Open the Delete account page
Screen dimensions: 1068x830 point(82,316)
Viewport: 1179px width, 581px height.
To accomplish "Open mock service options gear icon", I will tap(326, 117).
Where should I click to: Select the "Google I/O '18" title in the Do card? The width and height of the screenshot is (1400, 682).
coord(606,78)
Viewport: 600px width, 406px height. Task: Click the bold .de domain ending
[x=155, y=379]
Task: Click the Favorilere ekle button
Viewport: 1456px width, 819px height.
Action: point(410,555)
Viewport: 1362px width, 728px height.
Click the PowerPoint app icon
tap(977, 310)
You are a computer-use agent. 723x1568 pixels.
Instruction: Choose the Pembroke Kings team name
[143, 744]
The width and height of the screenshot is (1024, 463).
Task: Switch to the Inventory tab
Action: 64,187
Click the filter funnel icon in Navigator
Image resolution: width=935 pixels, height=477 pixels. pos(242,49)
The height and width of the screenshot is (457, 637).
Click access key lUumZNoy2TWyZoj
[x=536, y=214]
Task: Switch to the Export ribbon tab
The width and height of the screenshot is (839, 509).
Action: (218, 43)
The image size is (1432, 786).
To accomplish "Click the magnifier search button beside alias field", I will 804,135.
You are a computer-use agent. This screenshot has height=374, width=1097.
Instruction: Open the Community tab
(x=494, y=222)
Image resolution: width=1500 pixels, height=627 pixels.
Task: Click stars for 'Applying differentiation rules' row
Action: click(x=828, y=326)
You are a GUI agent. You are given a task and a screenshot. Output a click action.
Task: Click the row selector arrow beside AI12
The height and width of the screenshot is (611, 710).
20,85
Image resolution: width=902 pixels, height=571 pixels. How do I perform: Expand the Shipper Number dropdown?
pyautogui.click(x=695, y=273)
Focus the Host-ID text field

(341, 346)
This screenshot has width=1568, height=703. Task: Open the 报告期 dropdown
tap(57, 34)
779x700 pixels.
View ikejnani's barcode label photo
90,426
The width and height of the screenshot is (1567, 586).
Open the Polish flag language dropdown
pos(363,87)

+===+

Your task is to transcribe exactly the lines from the one with "View ikejnani's barcode label photo" through the end of the data, both included, and nothing besides.

View ikejnani's barcode label photo
90,426
The width and height of the screenshot is (1567, 586).
Open the Polish flag language dropdown
pos(363,87)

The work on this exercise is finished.